Now with Aaron, I am not I do not know how long it will be till I dream of him. My subconscious will protect me, I am sure. When I am ready, he will be there for me, just as he is in my heart every day. I do look forward to it, for I long to be with him more than anything. I am sure others would agree with me--this is the first time another person died and I wished to God it had been me!
Dec 10, 2014
Dick
Just a heads up, Compassionate Friends, will be having their worldwide Candle Lighting Vigil for all children that have left. Google for the closest to you if you want to light a candle for your child. It will be this Sunday at 7 pm in your time zone.
Dec 10, 2014
Dick
I don't recommend a medium, remember the story of Saul and David? Saul sought out the prophet through a medium and lost his kingship to David. Please take care.
Dec 10, 2014
Teresa D.
Thank you for the reminder Dick.
During the first year a girl from my son's job called me and told me how she went to see a medium.

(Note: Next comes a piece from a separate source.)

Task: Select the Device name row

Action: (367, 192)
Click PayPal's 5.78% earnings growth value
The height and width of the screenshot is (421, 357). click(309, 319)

She said she didn't want to upset me but was told the message was for me and so she was passing it along. I did understand everything she told me so of course I become curious. I waited but went to see her myself. First thing she asked me was "Who's Michael" of course I was immediately freaked out. then her next question was where is the necklace you wear. I have a photo charm that I took off before arriving. Again I was freaked out.
I haven't returned since then and not sure I'm going to. I just believe in my faith and I believe God will allow me to see, hear, smell and feel my Michael when he knows I'm ready. The gifts I find I believe God allows Michael to leave them for me.
I know for some they lost their faith but for me it has grown stronger. God would not abandoned me now.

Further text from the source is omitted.